Saakashvili Lashes Out at UN for ‘Amoral Advice’

President Saakashvili said Georgia did not need international organizations’, and in particular the UN’s, as he put it, “amoral and meager recommendations,” but instead, needed meaningful action from them to achieve a breakthrough in conflict resolution.

In a bellicose speech, delivered at a state-sponsored youth camp in the village of Ganmukhuri, less than a kilometer from Abkhaz-controlled territory, Saakashvili said that Tbilisi was unhappy with the UN Secretary General’s recent report on Abkhazia.

In the report, issued in July, Ban Ki-moon called on Tbilisi to remove a youth camp from the Abkhaz conflict zone.

“I want to tell bureaucrats in the international organizations,” Saakashvili said, “we do not need amoral and meager recommendations and friendly advice about removing this camp from the Abkhaz border.”

He said “bandits” in Abkhazia had forced out hundreds of thousand of Georgians and other nationalities from their homes in Abkhazia in the early 90s, “so let those bandits be removed from there; we don’t intend to move from here.”
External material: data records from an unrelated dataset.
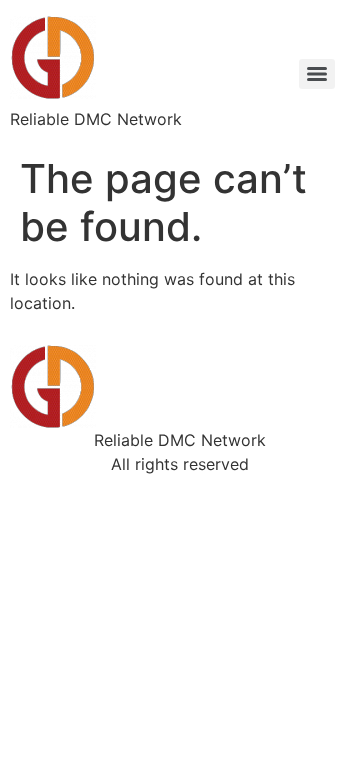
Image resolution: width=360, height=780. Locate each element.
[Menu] (317, 74)
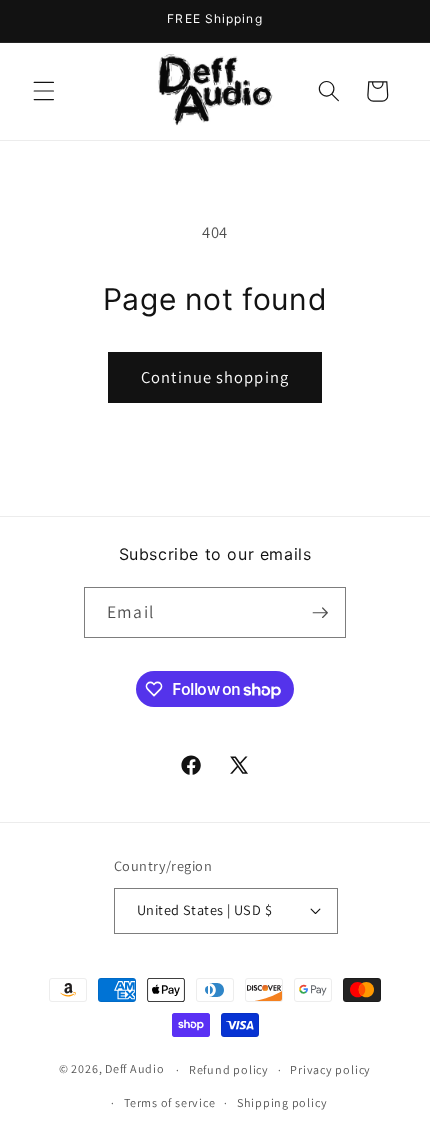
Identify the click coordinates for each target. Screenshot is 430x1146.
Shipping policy (282, 1102)
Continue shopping (215, 377)
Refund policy (229, 1069)
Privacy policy (330, 1069)
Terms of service (169, 1102)
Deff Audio (135, 1069)
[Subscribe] (320, 613)
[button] (44, 91)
“We do not need this type of recommendation, we want them to speak out and we want the UN and other international organizations to report what they have done in order to undo the results of one of the most terrible crimes of the 20th century,” Saakashvili said, referring to what he called “an ethnic cleansing of Georgians” in Abkhazia in the early 90s.

“We want to know what has been done to achieve the return of internally displaced persons, not only to Gali, as UN resolutions often indicate, but to Gagra, Bichvinta, Ochamchire and Sokhumi [towns in breakaway Abkhazia],” he said.

UN Security Council resolutions on Abkhazia usually call on Sokhumi to facilitate the return of IDPs, “particularly to Gali” which is a predominantly Georgian populated district in breakaway Abkhazia and next to Georgia proper.

Saakashvili is expected to leave for New York in late September to participate in a UN General Assembly Session.

In his speech, Saakashvili again warned Russia to refrain from buying assets in breakaway Abkhazia.

Those assets belong to those who were forced out of Abkhazia, he said, “and the Georgian state will act as the major guardian of these assets.”

“I guarantee that even a small plot of land purchased by a Russian fortune-hunter will be confiscated,” Saakashvili said.

In his address, broadcast live on television, Saakashvili also spoke about the necessity of maintaining unity – a common theme in many of his recent speeches.

“Today we have a historic chance to finally unite and strengthen Georgia and it needs much effort and unity,” he said. “Not a single generation of Georgians in the past ten centuries had this kind of chance.”